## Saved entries

· · · · ·

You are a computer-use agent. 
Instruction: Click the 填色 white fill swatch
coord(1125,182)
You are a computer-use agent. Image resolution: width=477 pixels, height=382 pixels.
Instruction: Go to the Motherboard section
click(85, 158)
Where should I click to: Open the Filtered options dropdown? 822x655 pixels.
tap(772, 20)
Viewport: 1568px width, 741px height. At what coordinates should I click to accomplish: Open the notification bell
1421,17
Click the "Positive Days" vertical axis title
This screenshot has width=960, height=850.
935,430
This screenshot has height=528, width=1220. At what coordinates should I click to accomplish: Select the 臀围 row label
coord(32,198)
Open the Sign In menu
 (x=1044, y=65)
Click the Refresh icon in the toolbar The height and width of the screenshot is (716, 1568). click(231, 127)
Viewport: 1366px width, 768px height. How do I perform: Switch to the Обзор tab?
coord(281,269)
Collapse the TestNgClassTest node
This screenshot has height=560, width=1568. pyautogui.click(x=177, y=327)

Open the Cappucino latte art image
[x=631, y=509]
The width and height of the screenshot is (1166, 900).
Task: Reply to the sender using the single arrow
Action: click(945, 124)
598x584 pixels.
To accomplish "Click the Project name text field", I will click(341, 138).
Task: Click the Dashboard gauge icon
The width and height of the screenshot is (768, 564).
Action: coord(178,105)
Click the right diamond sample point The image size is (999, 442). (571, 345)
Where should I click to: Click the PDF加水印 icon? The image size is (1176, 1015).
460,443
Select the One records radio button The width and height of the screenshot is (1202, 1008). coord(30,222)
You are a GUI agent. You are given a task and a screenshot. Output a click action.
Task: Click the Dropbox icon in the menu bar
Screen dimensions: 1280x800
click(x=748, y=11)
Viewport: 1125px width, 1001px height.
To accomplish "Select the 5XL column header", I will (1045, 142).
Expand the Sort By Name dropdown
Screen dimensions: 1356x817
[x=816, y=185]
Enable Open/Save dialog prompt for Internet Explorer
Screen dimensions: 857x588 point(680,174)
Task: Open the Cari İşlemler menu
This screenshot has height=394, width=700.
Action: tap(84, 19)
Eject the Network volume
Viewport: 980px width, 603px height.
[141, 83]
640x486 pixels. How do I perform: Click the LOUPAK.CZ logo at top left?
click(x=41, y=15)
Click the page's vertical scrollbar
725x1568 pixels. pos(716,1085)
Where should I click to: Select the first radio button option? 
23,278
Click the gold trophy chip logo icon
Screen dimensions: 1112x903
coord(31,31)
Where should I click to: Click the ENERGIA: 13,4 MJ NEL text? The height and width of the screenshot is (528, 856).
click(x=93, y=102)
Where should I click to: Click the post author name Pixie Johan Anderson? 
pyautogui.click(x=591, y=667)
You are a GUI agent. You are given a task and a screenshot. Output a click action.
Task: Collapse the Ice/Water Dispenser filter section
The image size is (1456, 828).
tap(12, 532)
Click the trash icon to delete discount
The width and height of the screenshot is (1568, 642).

· · · · ·

## WHAT TO DO
The required result is an exact repeat of the records above from the line containing "Click the trash icon to delete discount" to their final line.

## ANSWER BELOW
Click the trash icon to delete discount
The width and height of the screenshot is (1568, 642).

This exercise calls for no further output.